Weight-for-age was applied to all children up to the age of 18 y, but in the new WHO growth references it is only applied to children up to the age of 10 y.
The only indices that are now calculated for all children from birth to 19 y (228 months) are height-for-age and BMI-for-age. BMI-for-age is the only index that incorporates body weight, but it is greatly complicated by the fact that BMI is expressed as kg/m2 and the z-score is based on values of BMI for children by sex and month of age. Weight-for-age and BMI-for-age are hard to compare. You can find a comparison of the NCHS and new WHO growth references for older children and adolescents in the American Journal of Clinical Nutrition, 2011, 94:571.
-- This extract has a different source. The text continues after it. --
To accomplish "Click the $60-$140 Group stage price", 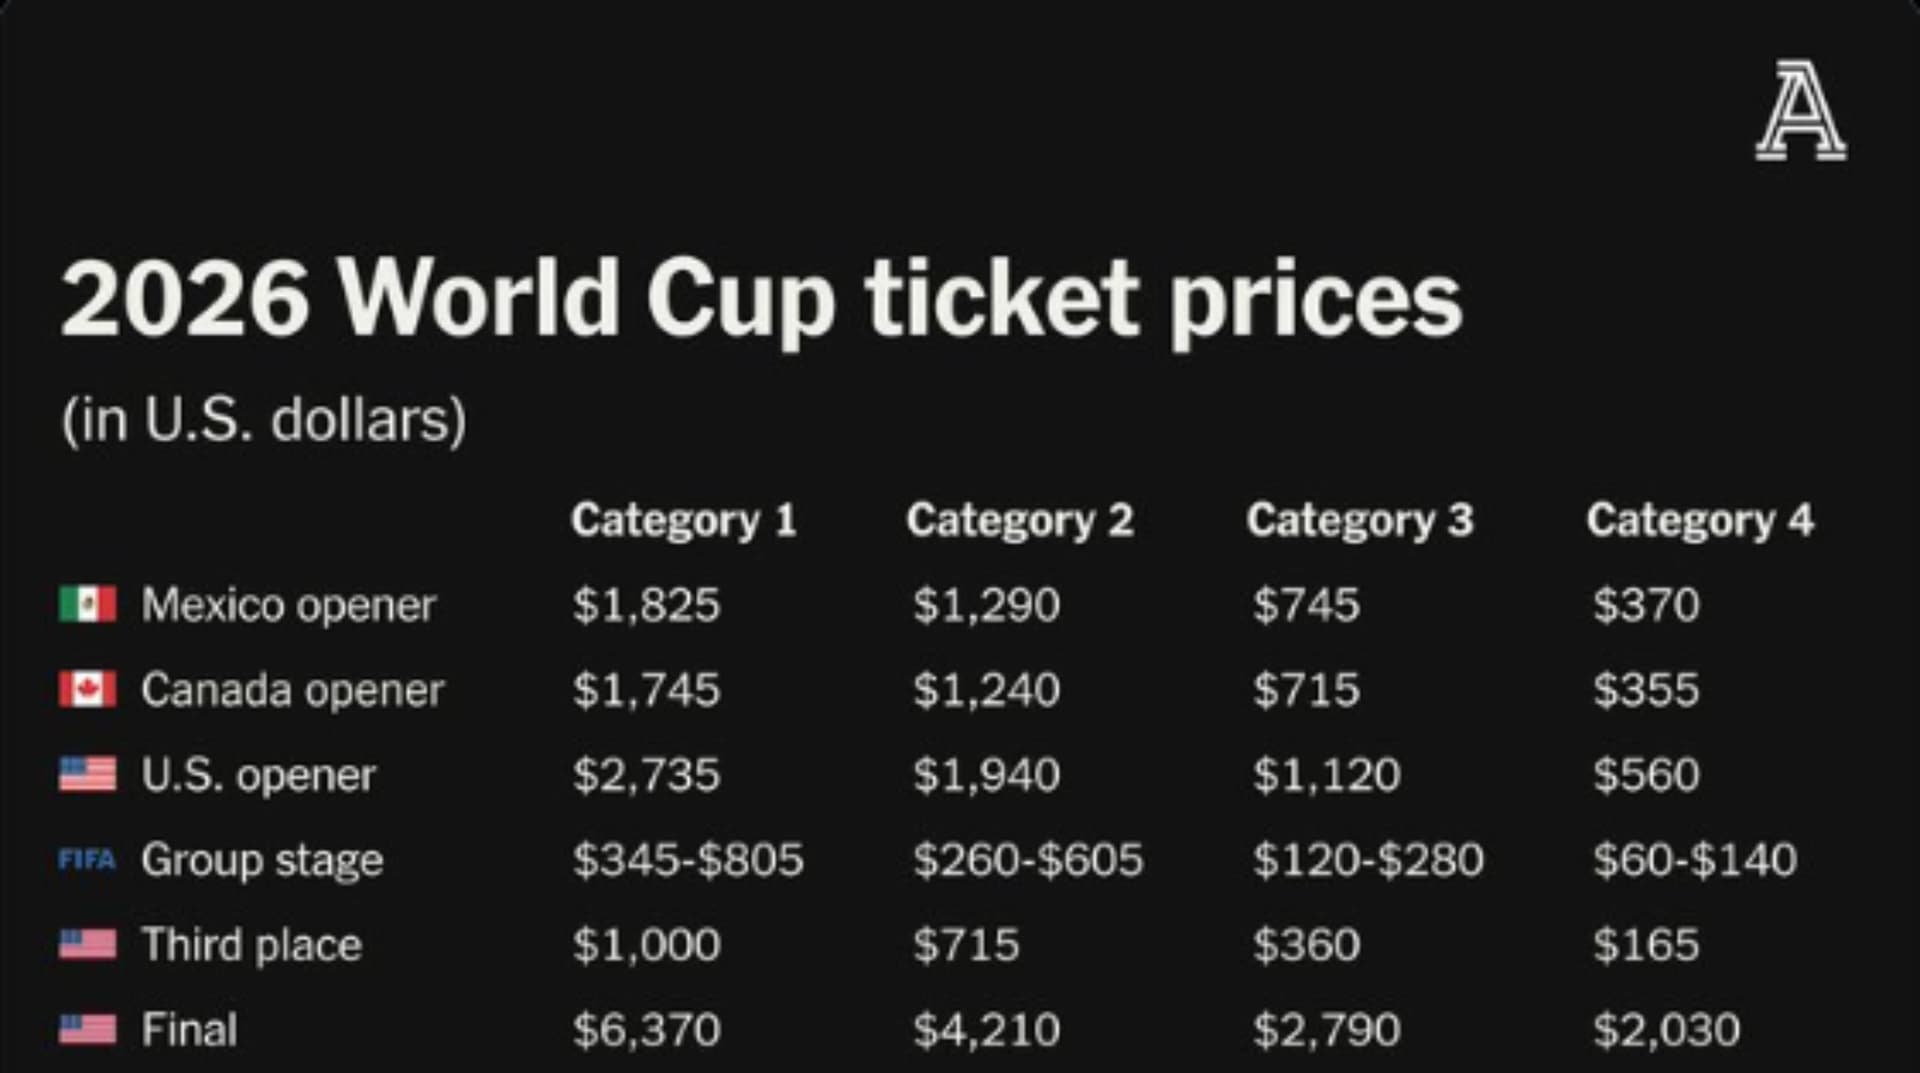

The new WHO growth references for children from 5 - 19 y published in 2007 were based on the old NCHS data treated using new statistical methods, they were not based on new data for this age group. The curves of the index of BMI-for-age were adjusted statistically so that a z-score of BMI-for-age of +1 roughly meets at 19 y with a BMI of 25 for adults, who are classified as overweight, and a z-score of BMI-for-age of +2 roughly meets at 19 y with a BMI of 30 for adults, who are classified as obese. The intention in designing the new reference curves was, I think, that BMI-for-age and BMI converge at 19y and BMI-for-age is the index of overweight for children. BMI alone should only be used to assess overweight in adults. BMI and BMI-for-age both suffer from issues related to body shape and muscularity rather than just adiposity, so they need to be treated with caution as a basis for judging overweight.
This means that different indices of overweight and underweight are used for children of different ages: weight-for-height for children <5 y and BMI-for-age for children from 5-19 y.
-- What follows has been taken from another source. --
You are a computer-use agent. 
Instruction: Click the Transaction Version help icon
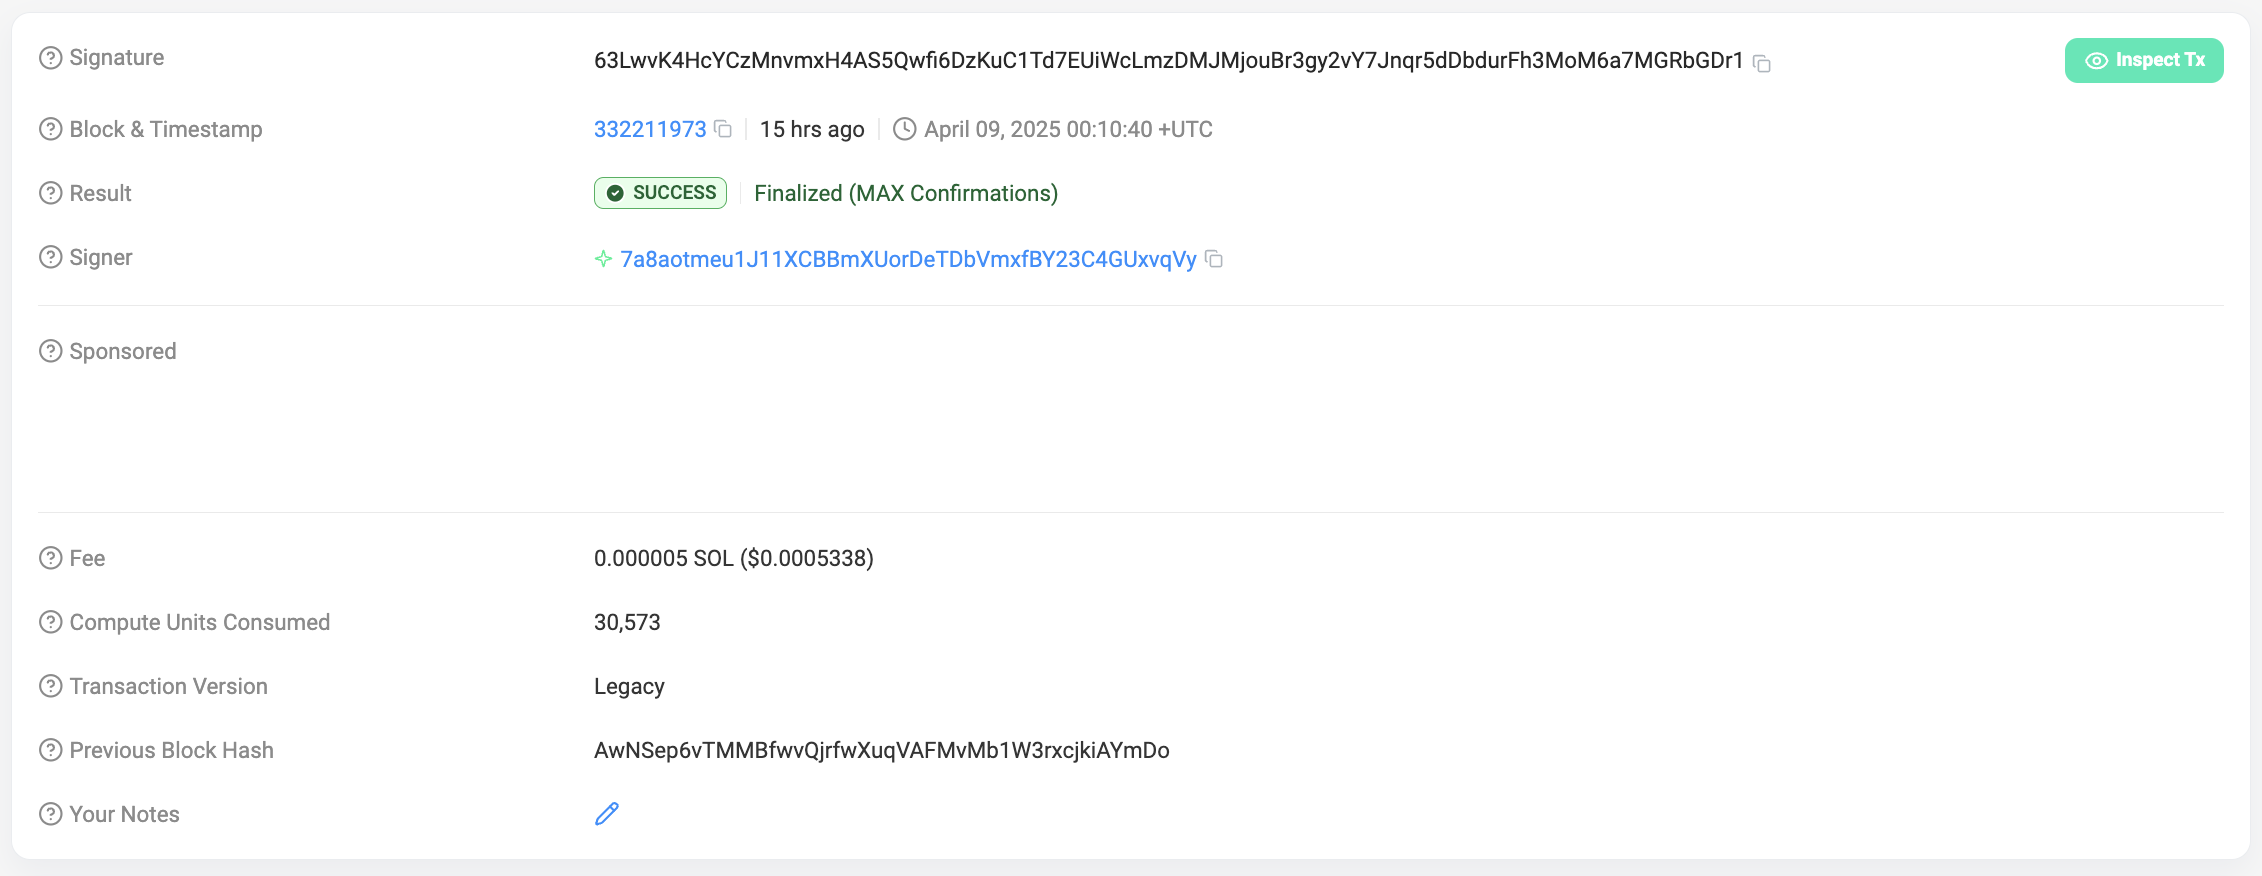coord(50,686)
No index for age will be useful if age is wrong. We found evidence in Ethiopia that when children were enrolled in primary school their age was set to the official age at entry, 7 y, probably because children were 'grown' enough to be enrolled in school. There is also evidence from surveys that children who are stunted enrol late in school, so have a negative age-for-grade score: a child enrolled in the right grade at the right age has a score of zero; a child who is 1 year late has a score of -1, and so on. There may be a negative correlation between age-for-grade score and z-score of height-for-age (see Social Science and Medicine, 1999, 48: 675).